### [RECORDS SUPPLIED]

****************

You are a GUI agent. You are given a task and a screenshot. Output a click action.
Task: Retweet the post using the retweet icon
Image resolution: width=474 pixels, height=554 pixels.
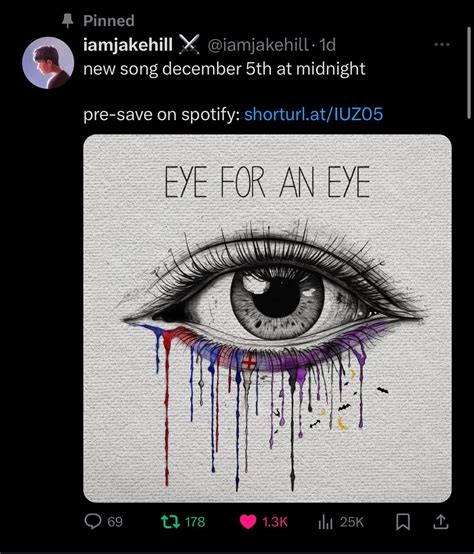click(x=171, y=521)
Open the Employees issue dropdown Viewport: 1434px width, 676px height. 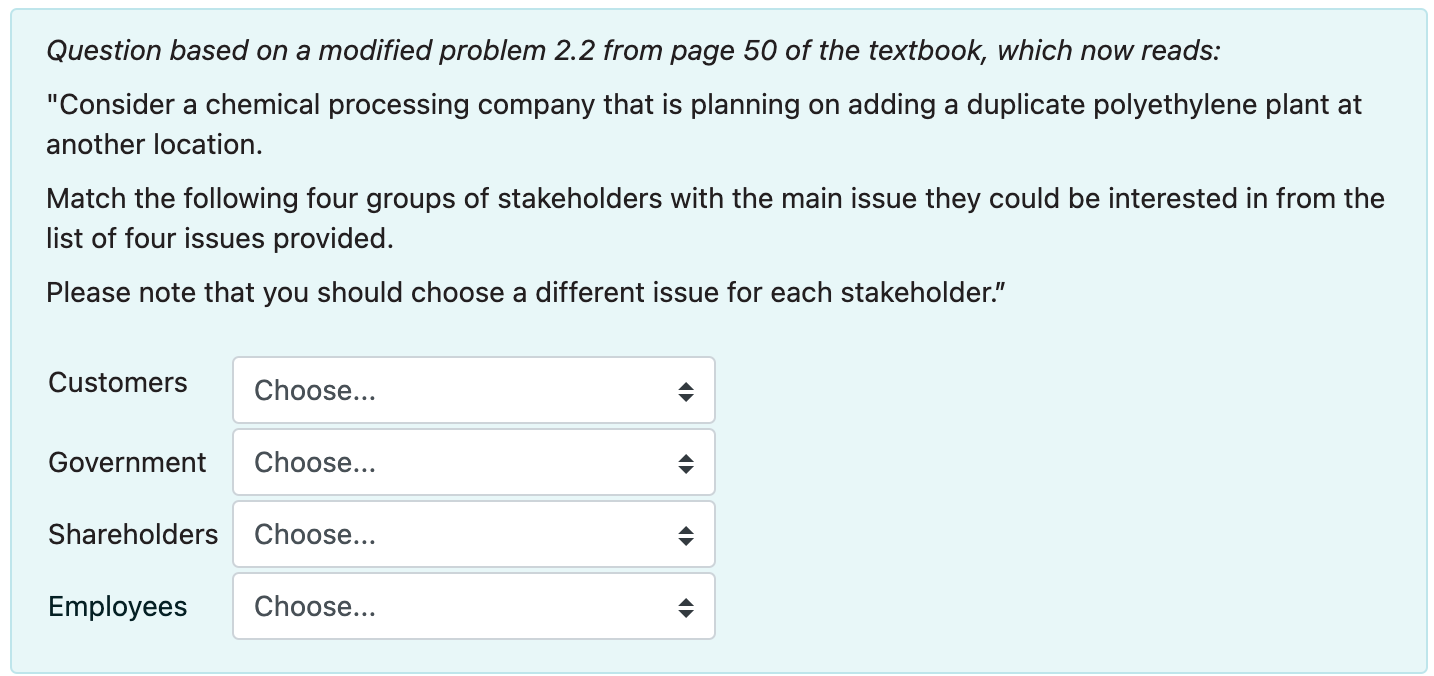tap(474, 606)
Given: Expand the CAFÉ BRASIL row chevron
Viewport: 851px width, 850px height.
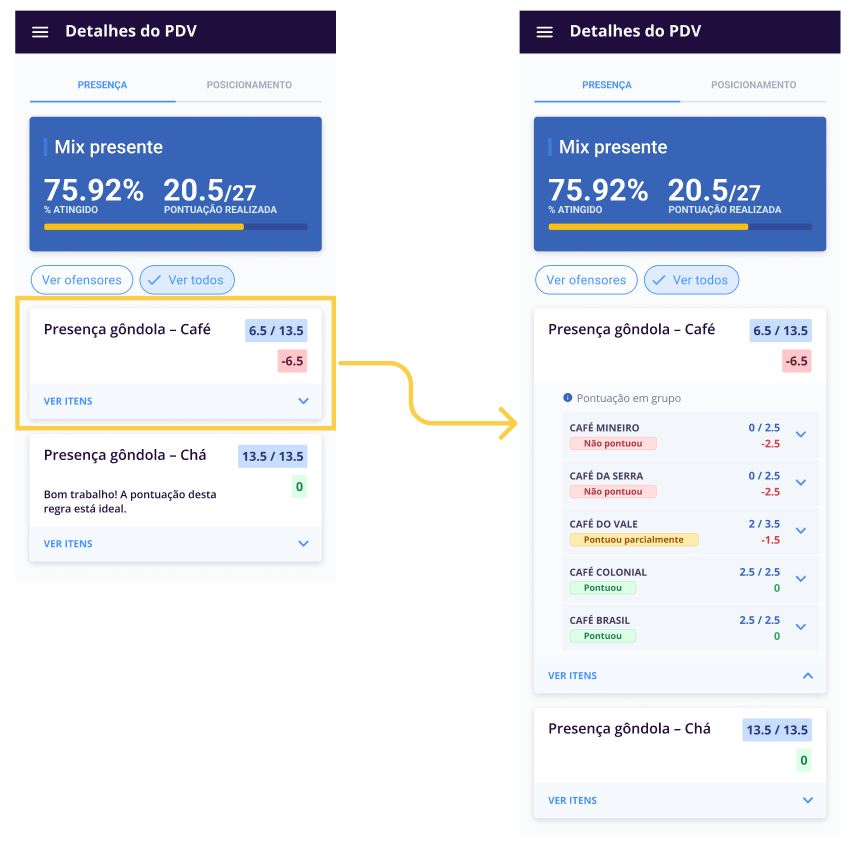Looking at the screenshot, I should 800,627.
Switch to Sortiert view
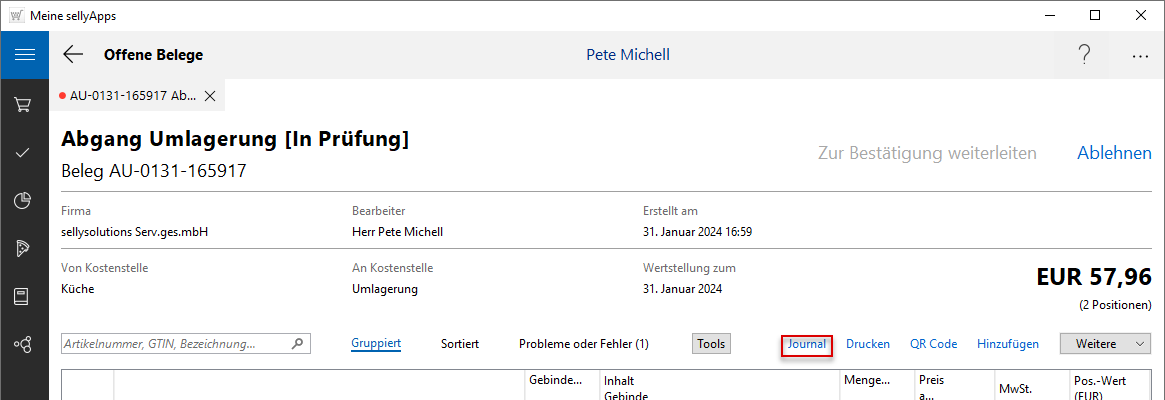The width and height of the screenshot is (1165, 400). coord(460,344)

****************

### [PROBLEM STATEMENT]
Please copy, exactly and only, the lines of the listing that run from the one holding "Viewport: 851px width, 850px height." through its last line, and exclude pictures.

### [FINISHED TASK]
Viewport: 851px width, 850px height.
Looking at the screenshot, I should 800,627.
Switch to Sortiert view
The width and height of the screenshot is (1165, 400). coord(460,344)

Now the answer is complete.